After a fortnight of fruitless searching, her luck changed and she found a one-roomed flat complete with a kitchenette and a tiny bathroom at a rent she could just about afford. It was within walking distance of the office, which meant she would save on tube fares.
Having bought a small second-hand van, Dave had promised to help her move in her few possessions, but when the time came he was busy, so she managed on the tube with a couple of battered suitcases.
Her new flat was cramped and shabby and three flights up, but the bed-settee was reasonably comfortable, and compared to the room she had lived in for the past four years, it was the height of luxury.
She felt like a queen.
As soon as she was settled, she set about furnishing and repainting the office. That done, inside a week they were in business. Their printed cards read:
Smith and Benson
Computer and Communication Systems Installed
Within a few days they had established contact with the necessary suppliers, and secured their first job.
It was heady stuff.
Her only disappointment was that she still saw very little of Dave. When they weren’t actually working, he was always out and about trying to drum up business.
Once or twice he took her to the cinema, or to eat in some cheap restaurant. He never came to her flat.
‘Avoiding temptation…’ he told her, when she suggested he came round occasionally. ‘If you’re lonely, buy a second-hand telly.’
Used to being on her own, she wasn’t exactly lonely, she just missed him, and a television was the last thing she wanted. Books and music had always been her pleasure and her solace.
Some three months later, after they had been paid for their first job, true to his word, Dave bought her an engagement ring.
Slipping it onto her finger he asked, ‘There what do you think of that?’
A twist, with a couple of small zircons, it was clearly inexpensive, and at least one size too large, but she was thrilled with it.
‘As soon as the money starts rolling in, we’ll change it for diamonds,’ he promised.
She didn’t need diamonds. The ring he had put on her finger meant everything to her. Commitment. A future together. Love.
Perhaps afraid of the answer, she had never asked the question before, but now as he kissed her, she said, ‘Dave, do you love me?’
‘Course I do.’
‘It’s just that you’ve never told me.’
‘I’m not very good with words, but you must know I love you. We’re a pair. A partnership. I don’t know what I’d do without you…’
For the next few weeks that assurance had kept her floating on cloud nine.
As they neared the end of December, finding they had finished their current job and had nothing else on their books until early January, Eleanor started to plan for their best Christmas and New Year ever. Dave’s birthday was on the thirty-first of December, so it would be a double celebration.

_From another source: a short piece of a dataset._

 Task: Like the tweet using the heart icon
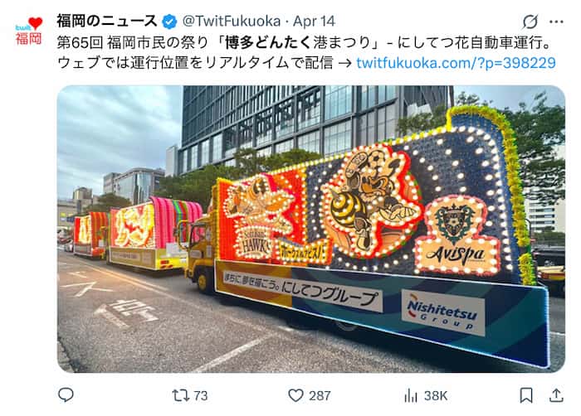tap(295, 395)
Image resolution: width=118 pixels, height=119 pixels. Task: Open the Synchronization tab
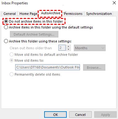coord(99,14)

When, wanting his input, she mentioned her plans, he said, ‘I’m sorry but I won’t be here. I’ve more than earned a break, so I’m joining Tony and the boys on a cheap trip to Belgium. We go on the twenty-fourth and come back January the second.’
‘Oh, but I thought we’d be spending Christmas and New Year together—’
‘I can’t afford to miss this chance. It’ll be the first holiday I’ve had for years. Pity it’s a men only, boozy thing, but that’s the way it goes. I’ll bring you back a present to make up for it.
‘I don’t suppose there’ll be much doing as regards business. Between Christmas and New Year is a bit of a dead period, so why don’t you have a break?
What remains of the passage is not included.